Study: Early Mesothelioma HIPEC Surgery Extends Survival

Research & Clinical Trials

Sooner is better when it comes to aggressively treating peritoneal mesothelioma cancer with a combination of cytoreductive surgery and hyperthermic intraperitoneal chemotherapy.

Waiting could cost a patient months of survival. Rejecting surgery could cost them years.

The Journal of Gastrointestinal Surgery published a study in November that showed for the first time to what degree a delay in having the mesothelioma surgery, or not getting it at all, can affect overall survival for patients.

Results of the mesothelioma study were presented earlier this year at the annual Society for Surgery of the Alimentary Tract meeting in San Diego.

Surgeons and oncologists from Abramson Cancer Center at the University of Pennsylvania, Sidney Kimmel Medical College in Philadelphia and the University of Colorado Hospital in Aurora co-authored the study.

“These findings reinforce the important role timely surgery can play in patients with peritoneal mesothelioma,” surgical oncologist and co-author Dr. Giorgos Karakousis, of Abramson Cancer Center, told The Mesothelioma Center at Asbestos.com.

Mesothelioma Life Expectancy Rises With Surgery

Cytoreductive surgery and hyperthermic intraperitoneal chemotherapy, also known as CRS-HIPEC, has become an effective treatment of choice for mesothelioma specialists in recent years. 

This latest life expectancy simulator looked at 1,000 cases of peritoneal mesothelioma in three different categories: timely treatment (fewer than four weeks after diagnosis), delayed treatment (4-24 weeks after diagnosis) and no treatment.

Based on analytic findings, the average life expectancies from time of diagnosis were:

TREATMENT TIMING LIFE EXPECTANCY
Timely (fewer than 4 weeks from diagnosis) 5.24 years
Delayed (4-12 weeks) 4.8 years
Delayed (13-24 weeks) 4.37 years
No Treatment 2.11 years

Despite the life expectancy differences, authors estimate three out of five patients who are potential candidates for the combination do not receive it. They cited limited access to mesothelioma specialists, or oncologists still not knowledgeable enough about the advantages and eligibility qualifications to recommend it.

“Patients with a new diagnosis of peritoneal mesothelioma should seek early referral for  consideration at a center with specialized expertise,” Karakousis said.

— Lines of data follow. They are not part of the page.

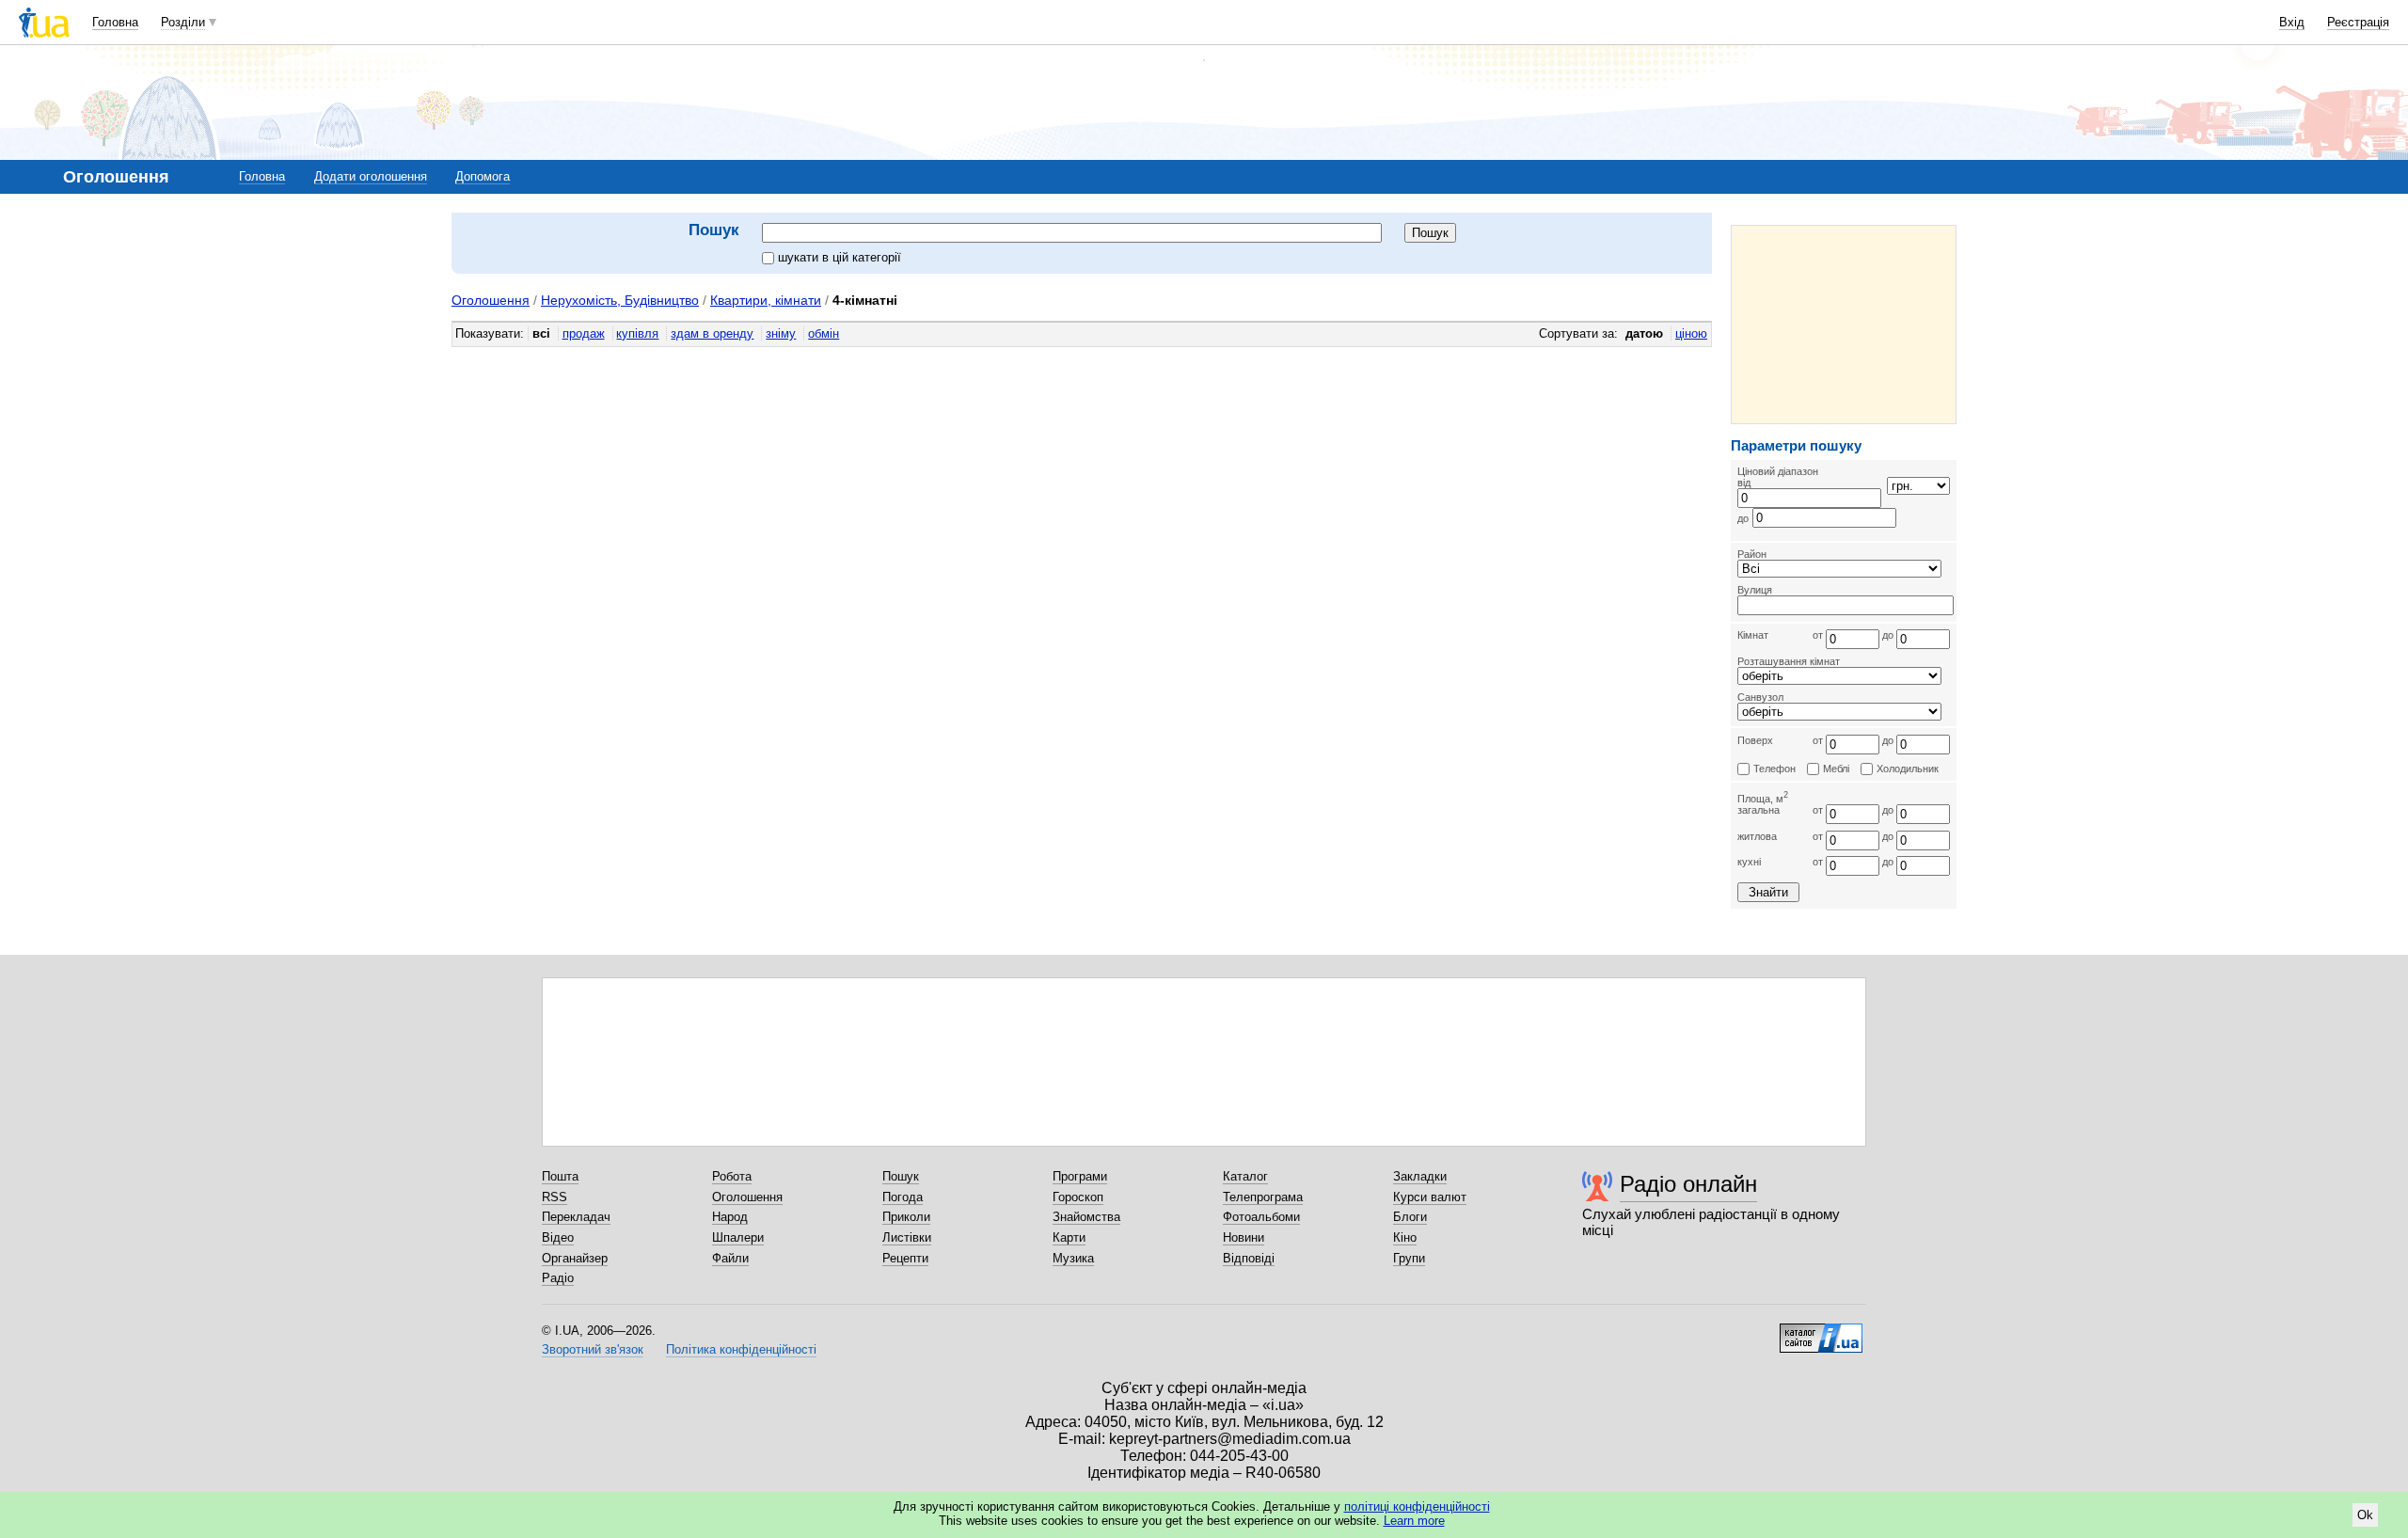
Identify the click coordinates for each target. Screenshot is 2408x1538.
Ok (2365, 1515)
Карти (1069, 1237)
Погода (902, 1197)
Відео (558, 1237)
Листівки (906, 1237)
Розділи (183, 22)
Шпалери (738, 1237)
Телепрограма (1263, 1197)
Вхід (2292, 22)
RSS (554, 1197)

Mesothelioma Specialists Are Crucial

Peritoneal mesothelioma is a rare cancer caused by an ingestion or inhalation of toxic asbestos fibers. It starts in the thin layer of tissue lining the abdomen, but it can take decades before obvious symptoms appear.

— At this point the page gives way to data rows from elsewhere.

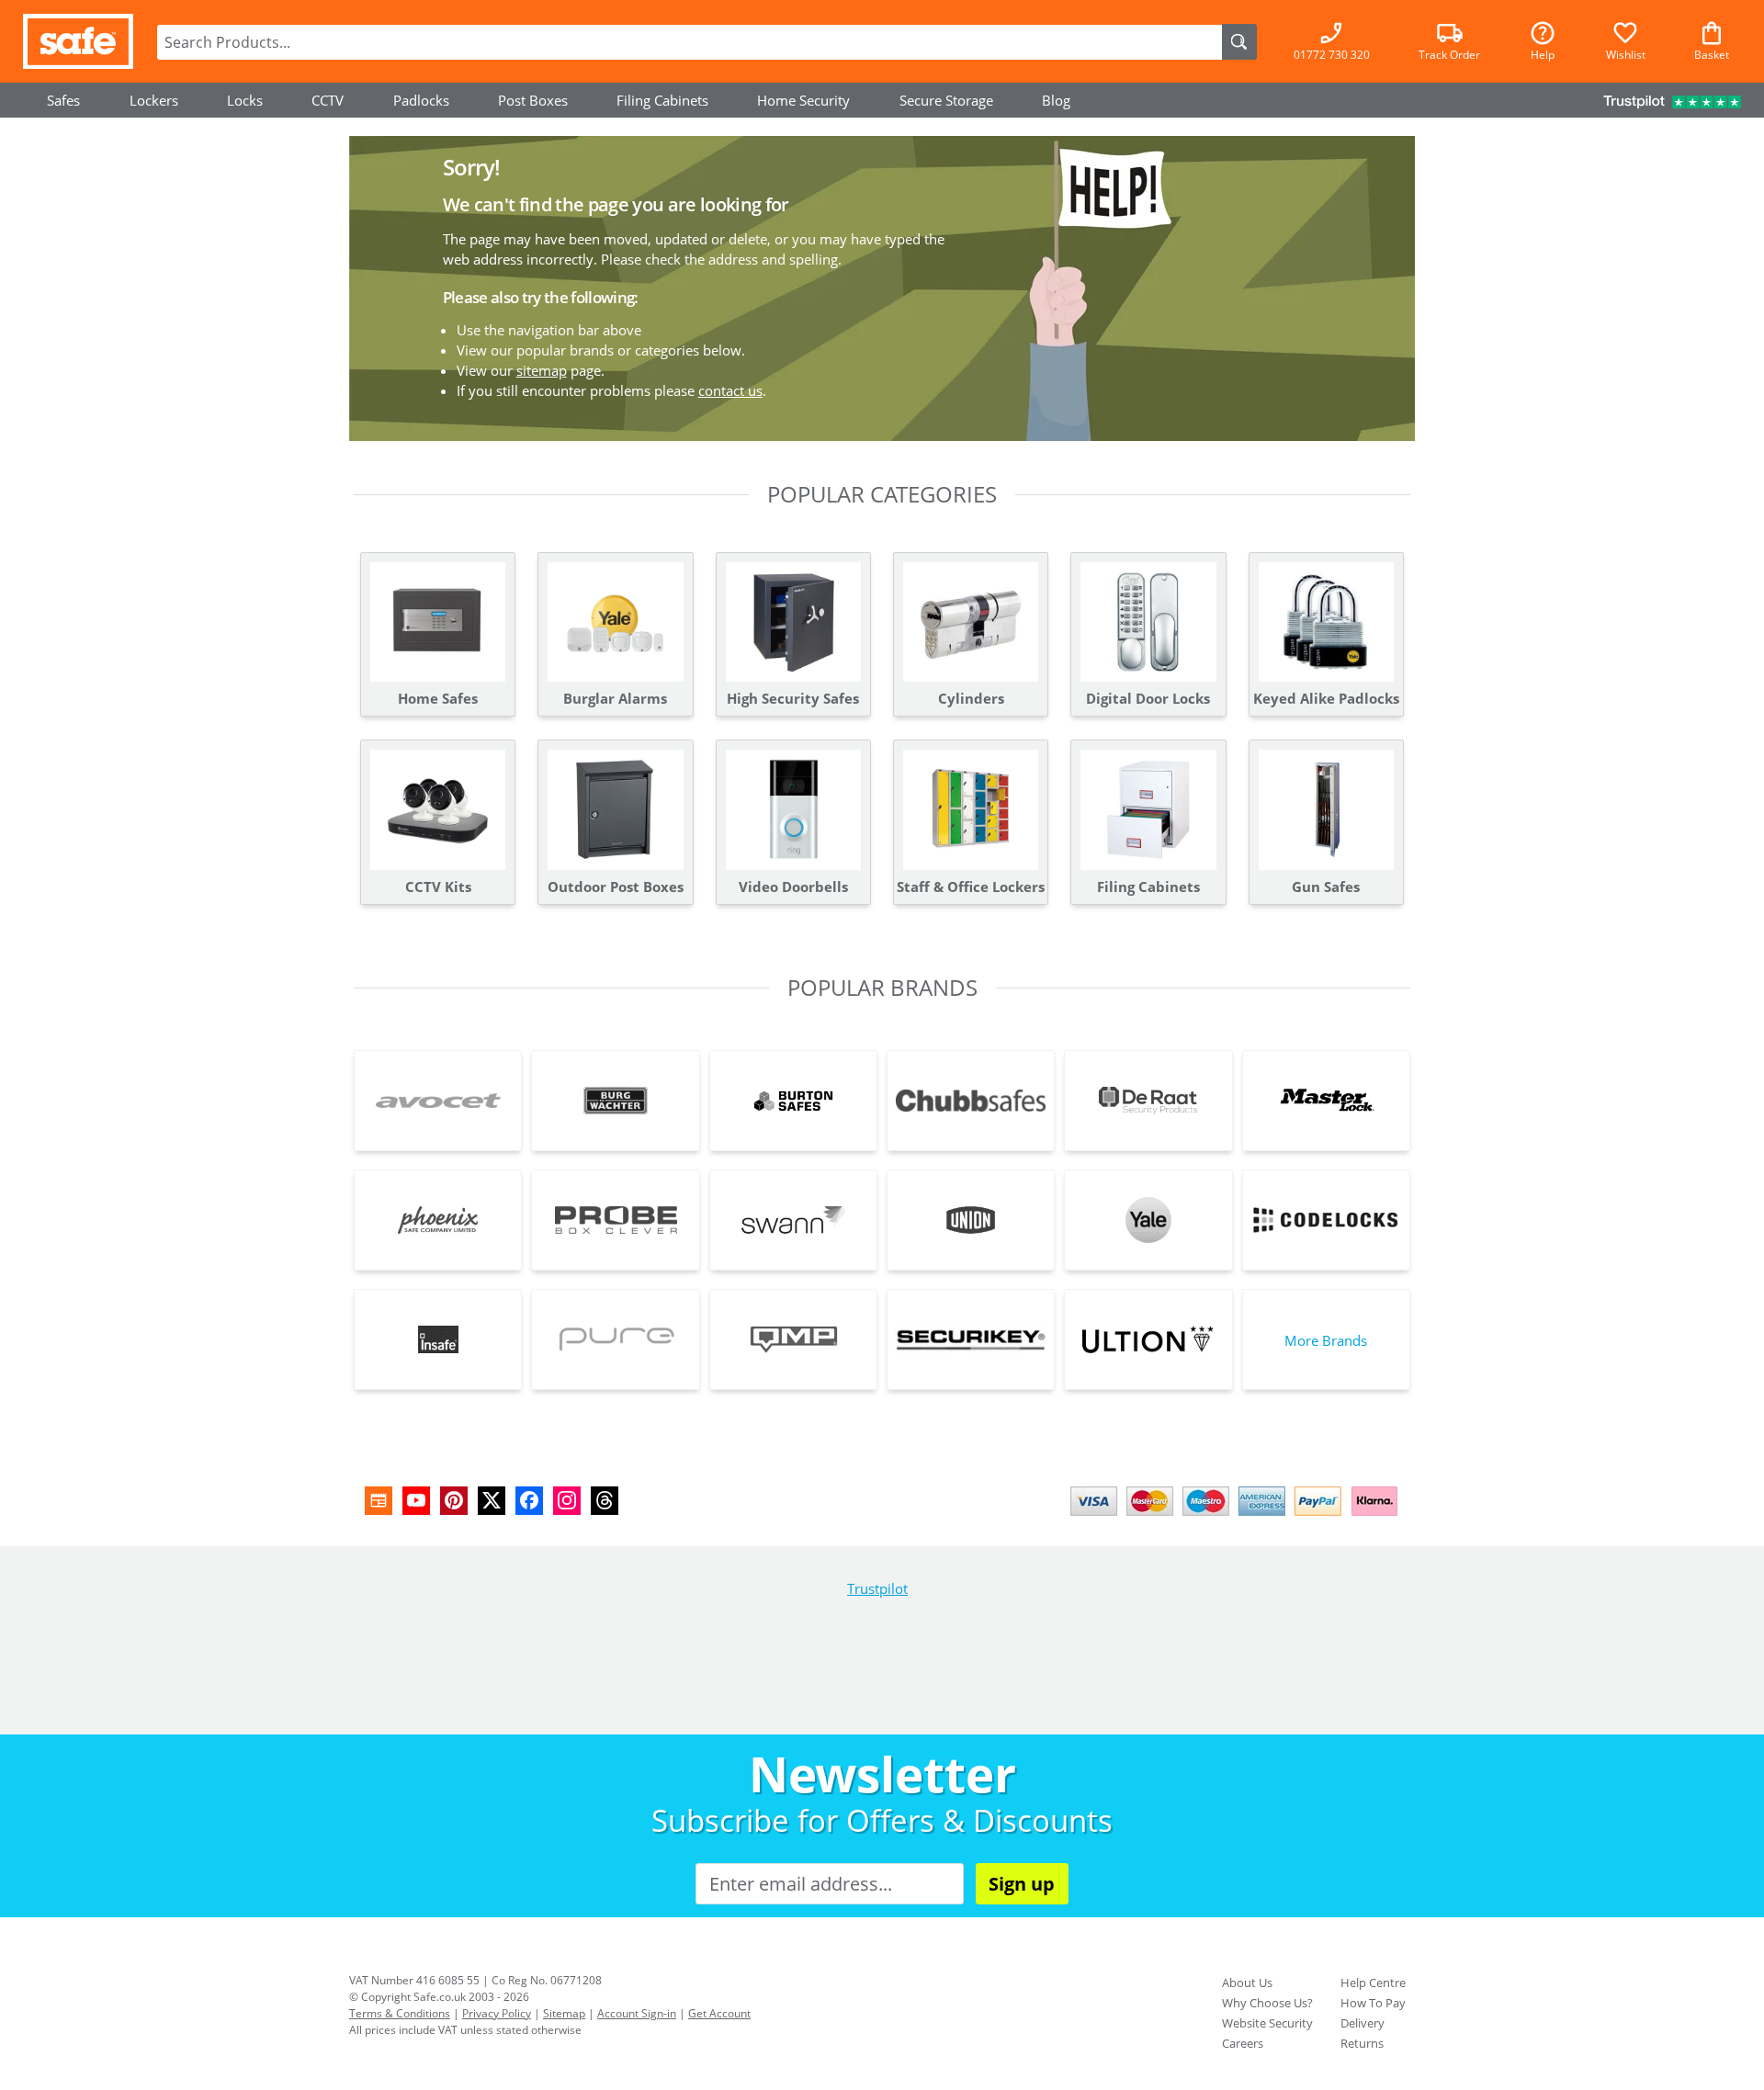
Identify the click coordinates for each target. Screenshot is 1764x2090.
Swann (793, 1220)
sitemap (541, 370)
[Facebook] (529, 1500)
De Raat (1148, 1100)
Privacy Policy (496, 2013)
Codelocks (1326, 1220)
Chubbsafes (971, 1100)
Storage (946, 100)
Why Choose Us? (1267, 2002)
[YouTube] (416, 1500)
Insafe (438, 1339)
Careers (1242, 2043)
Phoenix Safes (438, 1220)
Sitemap (564, 2013)
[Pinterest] (454, 1500)
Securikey (971, 1339)
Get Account (719, 2013)
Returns (1362, 2043)
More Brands (1325, 1340)
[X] (491, 1500)
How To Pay (1373, 2002)
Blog (1056, 100)
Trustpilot (877, 1588)
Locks (245, 100)
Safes (63, 100)
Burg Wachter (615, 1100)
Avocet (438, 1100)
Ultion (1148, 1339)
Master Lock (1326, 1100)
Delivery (1362, 2023)
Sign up (1022, 1883)
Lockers (154, 100)
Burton (793, 1100)
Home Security (803, 100)
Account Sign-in (636, 2013)
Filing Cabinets (662, 100)
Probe (615, 1220)
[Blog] (378, 1500)
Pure (615, 1339)
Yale (1148, 1220)
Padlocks (421, 100)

The majority of oncologists in the U.S. rarely see cases of mesothelioma. The study highlighted the importance of finding a mesothelioma specialty center for optimal care.

Peritoneal mesothelioma is considered more treatable than pleural mesothelioma, which develops around the lungs and has a shorter median survival. There is no definitive cure for either type of mesothelioma.

An accurate diagnosis is difficult, which often adds to the delay in finding an effective mesothelioma treatment. Early symptoms often are the same as other abdominal issues, including fatigue, fever, loss of appetite, nausea and abdominal pain.

The majority of patients diagnosed with mesothelioma are treated only with standard chemotherapy, followed by palliative care.

Eliminating Missed Treatment Opportunities

The CRS-HIPEC procedure is complex and can last as long as 12 hours. The lengthy, detailed mesothelioma surgery attempts to remove all visible cancer cells, which can be spread throughout the abdomen and involve numerous organs.

HIPEC, which immediately follows the cytoreductive surgery, involves circulating heated chemotherapy throughout the abdominal cavity. The intent is to kill any microscopic tumor cells that evaded the surgeon. The chemotherapy circulates for up to 90 minutes before being drained.

Authors of the recent study concluded that there continue to be missed opportunities to maximize survival with peritoneal mesothelioma, and offered this study to educate patients and clinicians.

“To date, there have been no randomized controlled studies evaluating the surgical management of MPM [malignant pleural mesothelioma], and where such trials do not exist, [this] model may offer utility for clinicians,” the study concluded.